Furthermore, especially with Symantec out of the picture, there is no broad consumer market for certificates from the Web PKI which don't have SCTs. The audience of people who know they want a certificate is hugely tilted towards people with very limited grasp of what's going on, almost all of whom definitely need embedded SCTs or they're in for a bad surprise. So it doesn't even make sense to have a checkbox for "I don't want SCTs" because 99% of people who click it were just clicking boxes without understanding them and will subsequently complain that the certificate doesn't "work" because it didn't have any SCTs baked into it.
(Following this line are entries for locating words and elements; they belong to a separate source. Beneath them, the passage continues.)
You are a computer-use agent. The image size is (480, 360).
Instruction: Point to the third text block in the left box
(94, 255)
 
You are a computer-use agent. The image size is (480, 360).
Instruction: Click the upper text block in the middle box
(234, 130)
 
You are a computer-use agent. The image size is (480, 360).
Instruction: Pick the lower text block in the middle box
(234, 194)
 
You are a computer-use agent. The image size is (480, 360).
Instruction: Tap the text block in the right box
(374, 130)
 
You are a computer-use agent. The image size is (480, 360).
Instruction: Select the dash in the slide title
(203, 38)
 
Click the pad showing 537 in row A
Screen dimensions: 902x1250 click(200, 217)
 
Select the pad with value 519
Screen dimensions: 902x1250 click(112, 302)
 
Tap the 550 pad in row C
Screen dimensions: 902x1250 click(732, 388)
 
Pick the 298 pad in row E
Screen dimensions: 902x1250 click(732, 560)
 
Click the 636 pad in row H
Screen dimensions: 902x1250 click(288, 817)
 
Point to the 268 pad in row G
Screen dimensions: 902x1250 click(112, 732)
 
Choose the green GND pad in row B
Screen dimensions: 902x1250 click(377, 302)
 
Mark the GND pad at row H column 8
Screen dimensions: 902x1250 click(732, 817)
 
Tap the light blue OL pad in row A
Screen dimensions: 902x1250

There are CAs with no logging for either industrial applications which aren't built out of a web browser (and so don't check SCTs) and are due to be retired before it'd make sense to upgrade them (most are gone in 2019 or 2020) or for specialist customers like Google whose servers are set up to go get them SCTs at the last moment, to be stapled later. Neither is a product with a consumer audience. Which means neither is a plausible source of certificates for your hypothetical security adversary.

As a result, in reality Expect-CT doesn't end up defending you against anything that's actually likely to happen, making it probably a waste of a few bytes.




Unfortunately yes, Expect-CT could use more enforcement and support but I think spending those few bytes is worth in the sense of indicating people want to see CT enforced more.